Ousmane Sonko, l’icône

Lors de son investiture, le président Bassirou Diomaye Faye a clairement remis en cause en dénonçant « une judiciarisation de l’espace politique qui a fait de la justice un levier entre les mains du président de la République ». Les récentes journées de dialogue national sur la justice au Sénégal constituent un premier pas vers cette réforme qui laisse entendre « qu’il n’y aura pas de dualité au sommet de l’Etat » et que même si ce risque existe, il « peut être évité si chacun a un une conscience claire de l’étendue de leurs compétences et (…) une concertation permanente entre les deux », a expliqué Maurice Soudieck Dione.

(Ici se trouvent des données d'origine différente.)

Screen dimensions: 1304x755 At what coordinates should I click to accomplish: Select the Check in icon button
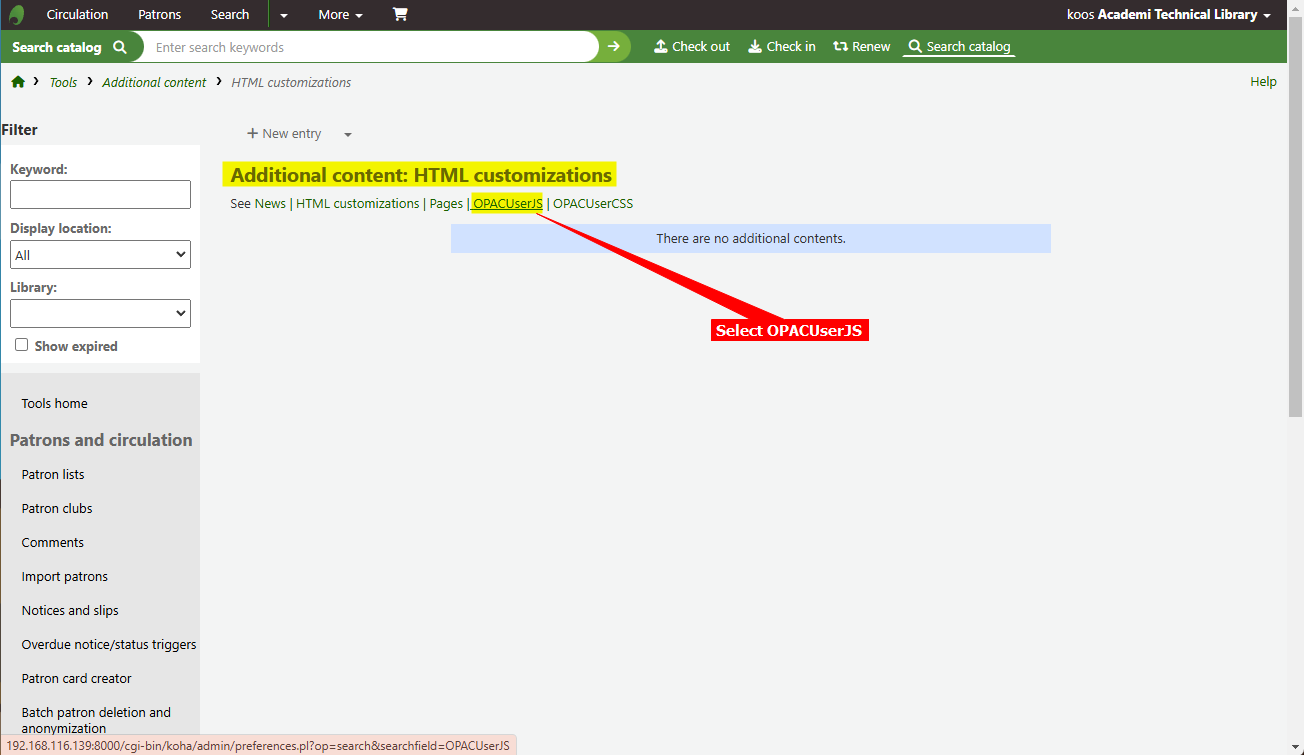(x=782, y=47)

Porté au pouvoir grâce à un score de 54,28% au premier tour de la présidentielle, Bassirou Diomaye doit tout, aux yeux de la majorité des Sénégalais, à Ousmane Sonko qui n’a pas pu se présenter en raison de ses ennuis judiciaires. Le président de Pastef est également considéré comme le prochain président du pays, Diomaye Faye devenant alors son premier ministre.

Les deux hommes sont liés par une aventure politique inédite. Pourtant, rien n’est gravé dans le marbre. Car en cinq ans, il peut se passer beaucoup de choses.